REQUIRED ACTION >>
Please set down, word for word, the passage of the sleep apnea article below starting at "What does this" and ending at "a working-memory task.".

QUOTED PASSAGE >>
----------

Friday, September 4, 2009

Sleep Apnea, CPAP & Brain Activity

A study in the Sept. 1 issue of the journal Sleep examined the brain activity of people with obstructive sleep apnea.

The
study from Italy involved 17 men with OSA who had never been treated. They had an average age of 44 years.

At the start of the study the men underwent a neuropsychological evaluation. They were tested in areas such as learning, recall, attention and vigilance. They also completed a verbal working-memory task during a functional MRI brain scan.


They were evaluated again after three months of treatment with nightly CPAP therapy. Their performance and brain activity were compared with 15 healthy controls.

Results show that the men with OSA had neurocognitive impairments prior to treatment. Most of these deficits improved after treatment with CPAP.

But during the working-memory task there was no significant difference in the cognitive performance of untreated men with OSA and healthy controls; their accuracy and response times were similar. Men with OSA also showed similar levels of performance before and after treatment with CPAP.

There was a large overlap in the pattern of brain activity in OSA men and healthy controls during the working-memory task. But some regions were less active in men with untreated OSA; additional brain regions also showed increased activation. Then after three months of CPAP therapy, men with OSA showed decreases in the activation of certain brain regions.

What does this mean? The authors suggest that the results support the “compensation hypothesis.”

OSA may cause brain dysfunction. To maintain performance the brain has to compensate for this loss. So it “recruits help” from other brain regions.

Treatment with CPAP therapy helps restore a normal pattern of brain activation. Then the brain no longer needs extra help to preserve cognitive performance.

A similar
study of people with insomnia was presented in June at SLEEP 2009; it found that adults with primary insomnia have increased brain activation during a working-memory task.

In March the Sleep Education Blog reported that OSA may cause brain damage; brain imaging studies have found a loss of brain tissue in people with sleep apnea.

----------

THE DATA >>
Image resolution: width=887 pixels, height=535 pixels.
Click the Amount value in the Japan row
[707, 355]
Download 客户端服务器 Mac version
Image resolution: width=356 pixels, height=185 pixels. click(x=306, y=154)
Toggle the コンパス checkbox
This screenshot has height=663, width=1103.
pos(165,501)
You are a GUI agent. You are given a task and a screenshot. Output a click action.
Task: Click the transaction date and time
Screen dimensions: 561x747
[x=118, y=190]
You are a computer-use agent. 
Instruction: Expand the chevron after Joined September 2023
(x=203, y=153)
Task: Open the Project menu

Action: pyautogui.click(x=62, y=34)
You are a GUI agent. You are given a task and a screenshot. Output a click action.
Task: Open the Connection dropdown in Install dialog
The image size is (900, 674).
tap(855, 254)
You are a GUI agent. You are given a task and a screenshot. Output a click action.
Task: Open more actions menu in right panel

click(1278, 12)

----------

COMPLETED EXERCISE >>
What does this mean? The authors suggest that the results support the “compensation hypothesis.”

OSA may cause brain dysfunction. To maintain performance the brain has to compensate for this loss. So it “recruits help” from other brain regions.

Treatment with CPAP therapy helps restore a normal pattern of brain activation. Then the brain no longer needs extra help to preserve cognitive performance.

A similar
study of people with insomnia was presented in June at SLEEP 2009; it found that adults with primary insomnia have increased brain activation during a working-memory task.